B
Diversos testimonios recogidos a lo largo de mis cuarenta y siete años de vida concuerdan en unas pocas palabras que me definen: estoy de acuerdo con casi todas, excepto que entre ellas no figuran ni hospitalario ni preciso. Sin embargo, quisiera alegar que he intentado y continúo intentando serlo: y no me refiero, por supuesto, al mono, con el cual comparto mis días no precisamente por hospitalidad…
Con respecto a mí solo podría agregar que no hace mucho tiempo, preso de soberbia como algún héroe griego, quise tatuarme en el pecho el lema de Paracelso: Alterius non sit qui suus esse potest; «No seas otro, si puedes ser tú mismo»: un consuelo, un capricho, una justificación. Por suerte, el tatuador de Taipei dijo que tendría que afeitarme el pecho, que la frase era muy larga y me costaría ciento cincuenta dólares y que, además, él no sabía latín; ofreció, en cambio, tatuarme algún motivo digno de un hombre de mar, pero como no soy un hombre de mar —alterius non sit…— me fui del sucucho maloliente con el pecho virgen de tatuajes.
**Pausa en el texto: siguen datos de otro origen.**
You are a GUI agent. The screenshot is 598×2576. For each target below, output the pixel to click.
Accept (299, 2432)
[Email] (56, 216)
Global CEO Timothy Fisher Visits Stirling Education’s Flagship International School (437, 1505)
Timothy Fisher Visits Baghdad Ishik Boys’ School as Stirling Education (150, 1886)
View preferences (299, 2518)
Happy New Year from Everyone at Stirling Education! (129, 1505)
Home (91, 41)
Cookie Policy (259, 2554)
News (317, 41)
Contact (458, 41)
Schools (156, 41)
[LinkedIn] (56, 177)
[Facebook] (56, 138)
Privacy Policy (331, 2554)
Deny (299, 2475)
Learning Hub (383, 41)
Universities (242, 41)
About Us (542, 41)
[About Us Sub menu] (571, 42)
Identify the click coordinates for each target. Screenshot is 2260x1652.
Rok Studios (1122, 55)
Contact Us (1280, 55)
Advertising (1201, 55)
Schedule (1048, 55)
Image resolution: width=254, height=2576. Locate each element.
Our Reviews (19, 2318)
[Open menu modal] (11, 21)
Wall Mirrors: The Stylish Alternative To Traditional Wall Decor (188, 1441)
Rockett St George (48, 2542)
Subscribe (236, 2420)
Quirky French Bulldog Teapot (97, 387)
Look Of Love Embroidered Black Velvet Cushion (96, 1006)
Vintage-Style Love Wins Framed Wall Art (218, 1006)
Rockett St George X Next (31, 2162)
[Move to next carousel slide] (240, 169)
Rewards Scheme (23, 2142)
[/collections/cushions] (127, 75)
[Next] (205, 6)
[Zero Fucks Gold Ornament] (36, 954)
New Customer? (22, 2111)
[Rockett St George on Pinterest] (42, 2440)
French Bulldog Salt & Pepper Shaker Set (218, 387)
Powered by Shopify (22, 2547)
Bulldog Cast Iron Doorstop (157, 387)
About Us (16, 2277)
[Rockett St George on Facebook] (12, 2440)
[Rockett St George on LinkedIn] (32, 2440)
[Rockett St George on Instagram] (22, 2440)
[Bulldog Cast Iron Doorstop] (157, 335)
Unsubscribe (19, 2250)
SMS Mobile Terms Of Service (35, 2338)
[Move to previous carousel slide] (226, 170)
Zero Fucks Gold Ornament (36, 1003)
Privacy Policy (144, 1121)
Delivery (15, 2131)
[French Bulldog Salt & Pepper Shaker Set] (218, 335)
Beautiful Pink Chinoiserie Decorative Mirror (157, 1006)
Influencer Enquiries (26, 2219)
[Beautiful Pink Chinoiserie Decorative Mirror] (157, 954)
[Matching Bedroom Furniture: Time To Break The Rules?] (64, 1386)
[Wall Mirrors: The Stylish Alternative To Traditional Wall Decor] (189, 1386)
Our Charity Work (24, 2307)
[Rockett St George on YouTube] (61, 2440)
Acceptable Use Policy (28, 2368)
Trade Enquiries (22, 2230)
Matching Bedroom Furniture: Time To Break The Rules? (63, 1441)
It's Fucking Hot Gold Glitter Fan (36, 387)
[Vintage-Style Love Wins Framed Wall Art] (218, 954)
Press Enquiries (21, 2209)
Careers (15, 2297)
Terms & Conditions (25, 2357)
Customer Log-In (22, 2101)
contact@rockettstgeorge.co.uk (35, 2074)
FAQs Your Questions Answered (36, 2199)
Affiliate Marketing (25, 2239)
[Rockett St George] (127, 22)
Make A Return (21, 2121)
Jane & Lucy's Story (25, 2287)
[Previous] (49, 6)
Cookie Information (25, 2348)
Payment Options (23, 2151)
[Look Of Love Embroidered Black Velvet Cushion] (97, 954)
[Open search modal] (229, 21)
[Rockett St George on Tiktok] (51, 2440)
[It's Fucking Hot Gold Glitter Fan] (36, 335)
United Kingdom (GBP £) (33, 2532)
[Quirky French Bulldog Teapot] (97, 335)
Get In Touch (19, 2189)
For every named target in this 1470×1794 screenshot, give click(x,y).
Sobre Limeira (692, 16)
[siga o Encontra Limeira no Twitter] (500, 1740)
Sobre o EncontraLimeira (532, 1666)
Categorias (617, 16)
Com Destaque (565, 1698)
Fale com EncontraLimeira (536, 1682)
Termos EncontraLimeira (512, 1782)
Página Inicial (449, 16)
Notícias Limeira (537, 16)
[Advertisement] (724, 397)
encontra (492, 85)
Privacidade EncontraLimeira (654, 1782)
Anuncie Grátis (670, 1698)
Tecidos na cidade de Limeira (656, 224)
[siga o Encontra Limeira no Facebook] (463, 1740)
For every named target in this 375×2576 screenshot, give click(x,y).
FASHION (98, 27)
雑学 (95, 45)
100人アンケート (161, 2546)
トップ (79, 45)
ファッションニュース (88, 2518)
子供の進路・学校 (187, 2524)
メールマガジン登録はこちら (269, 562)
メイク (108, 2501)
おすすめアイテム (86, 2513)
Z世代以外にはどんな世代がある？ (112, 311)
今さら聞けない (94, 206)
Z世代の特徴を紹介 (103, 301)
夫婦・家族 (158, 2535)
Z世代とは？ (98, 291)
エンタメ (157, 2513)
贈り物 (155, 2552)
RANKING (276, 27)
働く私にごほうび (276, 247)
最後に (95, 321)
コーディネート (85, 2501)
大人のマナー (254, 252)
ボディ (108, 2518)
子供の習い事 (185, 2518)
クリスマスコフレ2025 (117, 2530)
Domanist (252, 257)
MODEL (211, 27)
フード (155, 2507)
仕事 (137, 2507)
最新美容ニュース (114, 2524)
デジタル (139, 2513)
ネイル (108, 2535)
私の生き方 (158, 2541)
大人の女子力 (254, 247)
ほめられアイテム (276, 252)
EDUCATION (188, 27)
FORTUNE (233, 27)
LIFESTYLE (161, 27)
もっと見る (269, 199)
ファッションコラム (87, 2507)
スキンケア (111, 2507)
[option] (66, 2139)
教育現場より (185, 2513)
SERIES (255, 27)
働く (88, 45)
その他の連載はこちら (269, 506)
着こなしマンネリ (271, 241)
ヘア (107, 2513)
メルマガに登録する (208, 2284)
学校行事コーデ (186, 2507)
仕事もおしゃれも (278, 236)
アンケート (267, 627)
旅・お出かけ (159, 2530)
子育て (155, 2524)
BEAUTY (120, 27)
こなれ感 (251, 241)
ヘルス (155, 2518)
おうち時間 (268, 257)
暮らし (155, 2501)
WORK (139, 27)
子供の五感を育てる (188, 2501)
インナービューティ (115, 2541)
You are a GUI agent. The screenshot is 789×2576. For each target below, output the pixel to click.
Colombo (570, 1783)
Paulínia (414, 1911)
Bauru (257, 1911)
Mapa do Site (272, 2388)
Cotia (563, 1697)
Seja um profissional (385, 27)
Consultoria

Es que antes, antes, antes me había subido a un barco carguero como quien se enrola en la Legión Extranjera, dispuesto a dejar todo; sin embargo, había dejado en custodia de mi amigo Ramón —traicionando así el único gesto digno que he hecho en mi vida— algunos conatos de novelas, unos pocos cuentos enclenques, páginas varias y no escogidas por nadie: «Toda mi obra», confiando en que él fuera un Max Brod obediente y algún día quemara todo. No me animé a hacerlo yo. ¿Es necesario que declare que soy cobarde?
Ramón, quien no se sorprende ya de ninguna de mis decisiones si bien yo me sigo sorprendiendo por su conformismo tenaz, vino a despedirme. No lo dijo, pero estaba seguro de que yo regresaría. «¿Volver adónde?», le pregunté, adivinando su confianza y aprovechando una vez más la oportunidad que me brindaba para el lamento: «¿Volver aquí? ¿Para qué?». No contestó y me despidió desde el muelle, agitando confiadamente su pañuelo.
Entonces, un día, un barco. Finalmente me encontraba con el olor a cera de los pasillos impecables, la rugosa superficie de las paredes de hierro, el sabor salino que anunciaba el mar, la vibración sorda de los motores en marcha, la proa que partía lenta un horizonte tan turbio como el río de la Plata. El sucedáneo de isla se alejaba de la ciudad; el país quedaba atrás; apenas siluetas que se desvanecían en la bruma de la tarde. Finalmente, creí, estaba en donde siempre había querido estar. Pero no.